The other day I was at my friend’s house. She was telling me about how excited she was to try a recipe for Olive Garden breadsticks when I made a confession. “I don’t get why everybody loves Olive Garden breadsticks so much.” This was of course met by a look of surprise and horror that I’m sure you just matched as you stare at your computer screen. It’s true, I am not a huge fan of those Olive Garden breadsticks. They taste fine and if I happen to find myself at an Olive Garden I will likely eat my share of several basketfuls (I am a carb-addict after all), but if I’m going to be making breadsticks in my own home they certainly will not be patterned after them. My go to breadsticks recipe is the one my mom made when I was growing up. They’re titled “Best Breadsticks” and can be found in my mom’s kitchen in a three-ring binder stuffed to the brim with delicious recipes. I have no idea where the original recipe came from, but that doesn’t change the fact that they are mouthwatering good. They always disappear at potlucks and off our own table. The best part is that they aren’t even that difficult (for bread anyway) and are adaptable to many variations.

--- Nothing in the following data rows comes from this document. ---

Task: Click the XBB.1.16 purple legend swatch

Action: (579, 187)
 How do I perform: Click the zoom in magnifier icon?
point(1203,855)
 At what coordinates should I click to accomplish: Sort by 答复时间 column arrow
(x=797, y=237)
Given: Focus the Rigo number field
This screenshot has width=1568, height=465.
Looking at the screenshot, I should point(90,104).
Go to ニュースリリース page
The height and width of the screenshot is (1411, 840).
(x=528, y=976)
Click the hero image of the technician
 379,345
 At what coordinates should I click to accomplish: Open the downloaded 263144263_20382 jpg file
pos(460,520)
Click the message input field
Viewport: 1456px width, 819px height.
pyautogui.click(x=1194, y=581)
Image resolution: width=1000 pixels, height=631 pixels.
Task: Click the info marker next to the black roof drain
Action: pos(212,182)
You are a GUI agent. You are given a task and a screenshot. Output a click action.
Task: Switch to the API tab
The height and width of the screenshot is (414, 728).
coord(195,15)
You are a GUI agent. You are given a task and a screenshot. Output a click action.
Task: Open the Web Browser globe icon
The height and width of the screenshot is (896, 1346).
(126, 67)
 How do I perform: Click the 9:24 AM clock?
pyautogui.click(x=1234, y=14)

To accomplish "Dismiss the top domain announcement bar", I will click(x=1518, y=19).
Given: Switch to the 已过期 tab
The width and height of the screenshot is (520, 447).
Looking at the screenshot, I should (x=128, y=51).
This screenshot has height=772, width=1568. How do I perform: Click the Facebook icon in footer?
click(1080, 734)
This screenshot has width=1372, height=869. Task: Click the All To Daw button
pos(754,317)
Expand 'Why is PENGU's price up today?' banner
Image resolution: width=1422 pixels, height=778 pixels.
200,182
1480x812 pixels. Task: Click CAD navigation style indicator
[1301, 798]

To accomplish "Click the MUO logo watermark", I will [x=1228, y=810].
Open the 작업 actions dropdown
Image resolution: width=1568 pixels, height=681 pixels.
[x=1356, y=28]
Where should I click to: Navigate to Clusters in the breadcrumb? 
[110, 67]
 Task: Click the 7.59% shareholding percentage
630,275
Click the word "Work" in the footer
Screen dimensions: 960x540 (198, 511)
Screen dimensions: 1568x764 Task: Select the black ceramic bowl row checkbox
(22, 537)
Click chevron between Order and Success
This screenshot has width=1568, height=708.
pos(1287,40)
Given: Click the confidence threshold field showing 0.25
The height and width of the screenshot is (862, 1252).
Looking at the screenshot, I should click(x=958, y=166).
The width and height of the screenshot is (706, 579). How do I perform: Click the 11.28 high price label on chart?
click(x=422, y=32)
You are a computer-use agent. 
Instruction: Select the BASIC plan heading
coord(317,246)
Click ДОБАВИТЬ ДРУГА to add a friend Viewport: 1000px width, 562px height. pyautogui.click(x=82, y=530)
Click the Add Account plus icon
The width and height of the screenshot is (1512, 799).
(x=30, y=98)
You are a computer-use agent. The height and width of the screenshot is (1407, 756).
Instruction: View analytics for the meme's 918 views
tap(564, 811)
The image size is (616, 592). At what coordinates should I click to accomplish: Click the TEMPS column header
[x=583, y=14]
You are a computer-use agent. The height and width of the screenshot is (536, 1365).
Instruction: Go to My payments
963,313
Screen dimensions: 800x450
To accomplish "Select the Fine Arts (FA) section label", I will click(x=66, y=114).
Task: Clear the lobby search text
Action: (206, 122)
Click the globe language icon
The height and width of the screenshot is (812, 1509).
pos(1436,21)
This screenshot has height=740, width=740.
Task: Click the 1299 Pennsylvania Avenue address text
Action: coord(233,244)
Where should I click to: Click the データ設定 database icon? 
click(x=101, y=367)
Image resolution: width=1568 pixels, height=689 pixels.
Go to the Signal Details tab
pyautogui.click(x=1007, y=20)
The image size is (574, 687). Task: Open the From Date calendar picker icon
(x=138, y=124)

Best Breadsticks1 Tbsp yeast 1 Tbsp honey or sugar 1 ½ C warm water 1 Tbsp milk 1 tsp salt 4-4 ½ C flour Toppings: 4 TBSP butter and any of the following: Garlic powder (or fresh minced and sautéed if you’re feeling fancy), shredded parmesan cheese (During the college years I used the stuff in the shakers with great success), salt, Italian seasoning, Rosemary, etc.
Mix yeast and honey/sugar in water. Let sit until foamy. (Tip: When measuring honey spritz the measuring cup/spoon with cooking spray or swirl a tiny bit of oil into it prior to measuring. This will make it so the honey slides right out.)
Add milk and salt.
Gradually add flour until the dough forms a ball. (I do this old school with a wooden spoon which I abandon towards the end to mash and knead it all together with my bare hands.)
For fluffy breadsticks: Rip off pieces of dough and roll out into snake shapes (can make two skinnier snakes and roll them together if you want to be fancy). Cover with a tea towel and let rise for 30 minutes in a nice warm place. (I’ll often put them on top of my oven while it’s preheating or on the counter above the dishwasher if the dishwasher is running. Allowing the breadsticks to rise a little longer will make them even more fluffy, but the 30 minute rise will still produce delicious results.) Brush with melted butter and sprinkle with cheese and/or desired spices. At a minimum I always use garlic, salt, and parmesan. It probably goes without saying, but the more butter and toppings the
worse they are for youbetter they taste.
For crispy breadsticks (Noel says they’re more like pretzels, but this was how I cut corners as a college student and since I have a love for all things crispy, I cannot resist them.): Roll out dough on lightly floured surface. Brush with melted butter and sprinkle with cheese and/or desired spices. Cut into strips and transfer to cookie sheets.
Bake at 400 degrees for 10-15 minutes or until golden brown.
Pairs well with any kind of soup or pasta. Shown here with Pioneer Woman’s Skillet Bowtie Chicken Alfredo. I should also mention that I generally half the recipe as I prefer fresh breadsticks and half a recipe is pretty much perfect for our little family. Enjoy!